The excitement begins that evening with a trip to a jatilan at nearby Wanu village. Traditional community celebrations with strong animistic roots, jatilans involve ritualised performances of increasing ferocity and noisiness that culminate in the ‘trance dance’. During it, the most experienced dancers end up eating glass, rolling their eyes back in their heads and generally carrying on like Morris-dancing Pentecostalists (they wear bell-strewn leggings). The only Westerners there, we are gently bullied into joining the band on bongos. To add to the effect, every 10 minutes or so the electricity dies and everyone jeers.
The second great Amanjiwo experience is, of course, a trip the next morning to Borobodur itself. A squat, square, Buddha-strewn temple only reclaimed from the jungle in the 19th century, Borobodur is not to the vast, imposing scale of Cambodia’s Angkor Wat or Myanmar’s Bagan. Its potency, by contrast, lies in the exquisite carvings that line its wedding-cake-tiered galleries, one huge instructional religious manual pasted out page by page on grey volcanic rock walls. Not that the present-day atmosphere is quite so elevating. The temple is one of Indonesia’s most popular domestic attractions and crawls with digital camera-toting packs of exuberant extended families, all of whom seem as excited at being photographed with tall, sweaty white people as with the serene Buddhas they’ve come to venerate.

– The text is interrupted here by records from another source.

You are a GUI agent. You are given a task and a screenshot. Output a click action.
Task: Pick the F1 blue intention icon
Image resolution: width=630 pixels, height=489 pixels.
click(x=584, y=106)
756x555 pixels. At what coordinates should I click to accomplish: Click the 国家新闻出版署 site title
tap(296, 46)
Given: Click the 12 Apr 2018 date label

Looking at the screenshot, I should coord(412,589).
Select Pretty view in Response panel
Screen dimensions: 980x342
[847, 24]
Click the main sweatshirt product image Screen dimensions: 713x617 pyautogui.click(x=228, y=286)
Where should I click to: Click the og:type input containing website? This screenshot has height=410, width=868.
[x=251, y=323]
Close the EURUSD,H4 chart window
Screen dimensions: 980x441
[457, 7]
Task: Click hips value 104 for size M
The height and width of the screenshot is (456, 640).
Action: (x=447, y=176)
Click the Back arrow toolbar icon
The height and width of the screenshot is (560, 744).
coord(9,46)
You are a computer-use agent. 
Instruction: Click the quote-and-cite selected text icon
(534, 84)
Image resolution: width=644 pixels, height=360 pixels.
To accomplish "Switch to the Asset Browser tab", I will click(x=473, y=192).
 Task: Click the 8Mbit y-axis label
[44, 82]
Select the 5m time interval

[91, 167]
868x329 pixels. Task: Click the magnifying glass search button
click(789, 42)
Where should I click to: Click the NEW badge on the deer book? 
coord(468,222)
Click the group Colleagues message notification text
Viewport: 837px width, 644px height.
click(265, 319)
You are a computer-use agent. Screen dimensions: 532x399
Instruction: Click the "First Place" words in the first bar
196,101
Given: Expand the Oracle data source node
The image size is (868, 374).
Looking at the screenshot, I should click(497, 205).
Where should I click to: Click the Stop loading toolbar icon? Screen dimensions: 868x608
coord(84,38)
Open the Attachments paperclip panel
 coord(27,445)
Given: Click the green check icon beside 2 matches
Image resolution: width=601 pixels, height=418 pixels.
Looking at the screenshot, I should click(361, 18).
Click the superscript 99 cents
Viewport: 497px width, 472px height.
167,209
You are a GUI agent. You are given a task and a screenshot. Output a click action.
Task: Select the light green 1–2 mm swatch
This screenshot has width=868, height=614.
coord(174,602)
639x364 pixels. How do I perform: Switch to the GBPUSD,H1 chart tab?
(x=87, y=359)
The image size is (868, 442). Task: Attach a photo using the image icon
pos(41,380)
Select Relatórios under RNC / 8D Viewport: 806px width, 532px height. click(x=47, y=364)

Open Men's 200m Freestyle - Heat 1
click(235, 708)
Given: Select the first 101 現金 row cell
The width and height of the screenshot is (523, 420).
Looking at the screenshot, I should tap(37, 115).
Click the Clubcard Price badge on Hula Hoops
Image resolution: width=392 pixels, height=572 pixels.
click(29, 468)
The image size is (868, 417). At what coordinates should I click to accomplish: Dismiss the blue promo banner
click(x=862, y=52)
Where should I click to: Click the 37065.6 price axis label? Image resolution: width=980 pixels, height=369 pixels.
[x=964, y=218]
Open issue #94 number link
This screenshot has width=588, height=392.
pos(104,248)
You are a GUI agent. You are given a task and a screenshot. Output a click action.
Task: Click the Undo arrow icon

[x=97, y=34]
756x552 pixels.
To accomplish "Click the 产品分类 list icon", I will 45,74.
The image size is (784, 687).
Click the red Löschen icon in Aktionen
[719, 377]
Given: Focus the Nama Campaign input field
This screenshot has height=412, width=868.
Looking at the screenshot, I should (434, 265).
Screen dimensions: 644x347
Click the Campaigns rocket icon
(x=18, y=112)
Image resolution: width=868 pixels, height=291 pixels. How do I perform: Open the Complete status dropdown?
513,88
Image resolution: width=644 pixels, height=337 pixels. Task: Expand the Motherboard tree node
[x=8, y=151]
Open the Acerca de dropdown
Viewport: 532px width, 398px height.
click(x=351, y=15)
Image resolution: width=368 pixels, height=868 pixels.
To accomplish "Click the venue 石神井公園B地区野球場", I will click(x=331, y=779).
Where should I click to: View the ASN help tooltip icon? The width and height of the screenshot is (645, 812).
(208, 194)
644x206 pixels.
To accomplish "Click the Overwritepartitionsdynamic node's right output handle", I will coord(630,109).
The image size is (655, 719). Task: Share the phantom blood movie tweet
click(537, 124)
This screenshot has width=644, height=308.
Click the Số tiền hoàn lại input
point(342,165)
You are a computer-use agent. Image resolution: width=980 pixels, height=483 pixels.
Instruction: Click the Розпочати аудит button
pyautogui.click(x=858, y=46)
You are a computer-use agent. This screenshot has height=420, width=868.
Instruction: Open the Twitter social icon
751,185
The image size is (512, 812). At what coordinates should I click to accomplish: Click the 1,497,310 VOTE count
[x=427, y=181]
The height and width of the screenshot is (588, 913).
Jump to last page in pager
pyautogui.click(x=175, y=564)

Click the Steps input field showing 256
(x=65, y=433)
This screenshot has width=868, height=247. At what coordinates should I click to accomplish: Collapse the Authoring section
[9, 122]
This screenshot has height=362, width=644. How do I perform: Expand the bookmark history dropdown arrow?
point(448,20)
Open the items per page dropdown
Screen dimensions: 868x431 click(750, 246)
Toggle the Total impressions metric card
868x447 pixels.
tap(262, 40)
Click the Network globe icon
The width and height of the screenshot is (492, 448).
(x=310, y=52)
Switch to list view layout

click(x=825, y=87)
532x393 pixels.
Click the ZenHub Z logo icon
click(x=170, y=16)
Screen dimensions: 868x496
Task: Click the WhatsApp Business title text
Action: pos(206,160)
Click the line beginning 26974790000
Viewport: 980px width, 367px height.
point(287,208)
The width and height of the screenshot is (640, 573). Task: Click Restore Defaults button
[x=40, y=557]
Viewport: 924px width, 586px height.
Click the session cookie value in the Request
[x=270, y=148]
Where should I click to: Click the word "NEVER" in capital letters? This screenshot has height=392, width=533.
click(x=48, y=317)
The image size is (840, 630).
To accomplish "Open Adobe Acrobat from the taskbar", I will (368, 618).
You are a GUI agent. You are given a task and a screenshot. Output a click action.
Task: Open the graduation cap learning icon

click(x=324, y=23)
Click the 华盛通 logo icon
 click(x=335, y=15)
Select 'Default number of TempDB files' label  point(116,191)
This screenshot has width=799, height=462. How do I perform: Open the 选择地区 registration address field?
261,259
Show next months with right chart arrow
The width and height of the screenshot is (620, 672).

The surprise highlight of our trip is a spontaneous decision, after another poolside lunch of satay and salad, to hire a motorbike and explore the back roads of this exotic, little-visited region. If there is a moment of consternation from the concierge – ‘why not hire the air-conditioned jeep and driver?’ – it passes smoothly and we are soon speeding off down country lanes on a bright shiny motorbike hastily borrowed from the chief gardener. We drive for hours, stopping for lunch at the nearby Muntilan market, with its low-roofed mercantile menagerie of chicken’s feet, bras, dried fish, sandals, crackers and pans, and then follow the signs to the Merapi Volcano observation point, getting increasingly cold and sore-bottomed as we travel the pot-holed track. Our ears even pop as we read the badly translated information panels – ‘hot clouds with face of monster attack village and kills 50 people’ – and help young Indonesian couples on dates take pictures against the smouldering cone.
Later that evening, prone on our terrace day-bed, the remnants of another Indonesian feast surrounding us, a little bit sun struck, tired from our trance dances, temple climbs and adventures on two wheels, we decide that first impressions can be deceiving. Despite its show-stopping welcome, Amanjiwo has even more exotic treats in store. We’ll be back soon to have our breath taken away all over again.